What would be the Prefix notation for the given equation?
A^B^C^D
a) ^^^ABCD
b) ^A^B^CD
c) ABCD^^^
d) AB^C^D
Explanation: Reverse the equation or scan the equation from right to left. Apply the infix-prefix algorithm. Here we have to remember that the exponentiation has order of associativity from right to left. Therefore the stack goes on pushing ^. Therefore resulting in ^^^ABCD.
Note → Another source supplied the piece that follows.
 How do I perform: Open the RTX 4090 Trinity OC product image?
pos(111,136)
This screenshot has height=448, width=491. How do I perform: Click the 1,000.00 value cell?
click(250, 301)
What would be the Prefix notation for the given equation?
a+b-c/d&e|f
a) |&-+ab/cdef
b) &|-+ab/cdef
c) |&-ab+/cdef
d) |&-+/abcdef
Explanation: Reverse the equation or scan the equation from right to left. Apply the infix-prefix algorithm. The preference order in ascending order are as follows |&+*/.
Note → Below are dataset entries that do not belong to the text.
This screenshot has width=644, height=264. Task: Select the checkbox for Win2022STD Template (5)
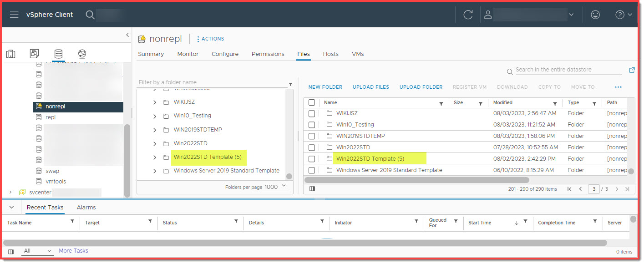tap(312, 158)
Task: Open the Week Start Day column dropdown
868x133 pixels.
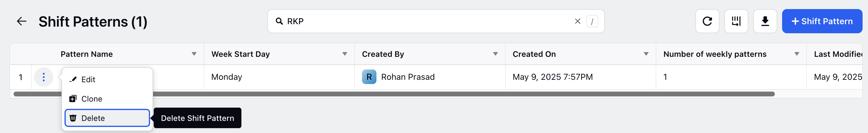Action: [x=345, y=54]
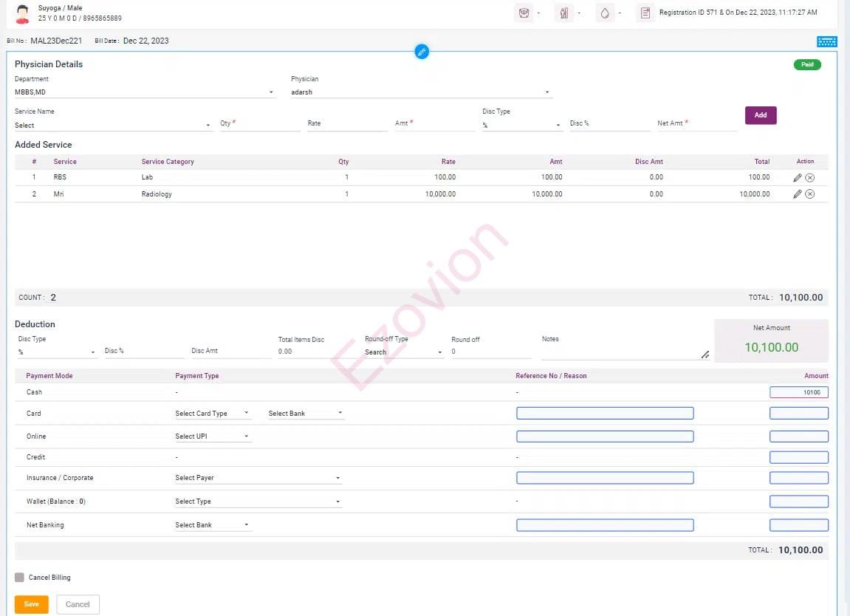Click the Card reference number field
The image size is (850, 616).
click(605, 414)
What would be the Prefix notation for the given equation?
(a+(b/c)*(d^e)-f)
a) -+a*/^bcdef
b) -+a*/bc^def
c) -+a*b/c^def
d) -a+*/bc^def
Explanation: Reverse the equation or scan the equation from right to left. Apply the infix-prefix algorithm. The preference order in ascending order are as follows +*/^. Brackets have the highest priority. The equations inside the brackets are solved first.
What would be the Prefix notation and Postfix notation for the given equation?
A+B+C
a) ++ABC and AB+C+
b) AB+C+ and ++ABC
c) ABC++ and AB+C+
d) ABC+ and ABC+
Explanation: For prefix notation there is a need of reversing the giving equation and solving it as a normal infix-postfix question. We see that it doesn’t result as same as normal infix-postfix conversion.
What would be the Prefix notation for the given equation? a|b&c
a) a|&bc
b) &|abc
c) |a&bc
d) ab&|c
Explanation: The order of preference of operators is as follows (descending): & |.
The equation a|b&c will be parenthesized as (a|(b&c)) for evaluation.
Therefore the equation for prefix notation evaluates to |a&bc.
When an operand is read, which of the following is done?
a) It is placed on to the output
b) It is placed in operator stack
c) It is ignored
d) Operator stack is emptied
Explanation: While converting an infix expression to a postfix expression, when an operand is read, it is placed on to the output. When an operator is read, it is placed in the operator stack.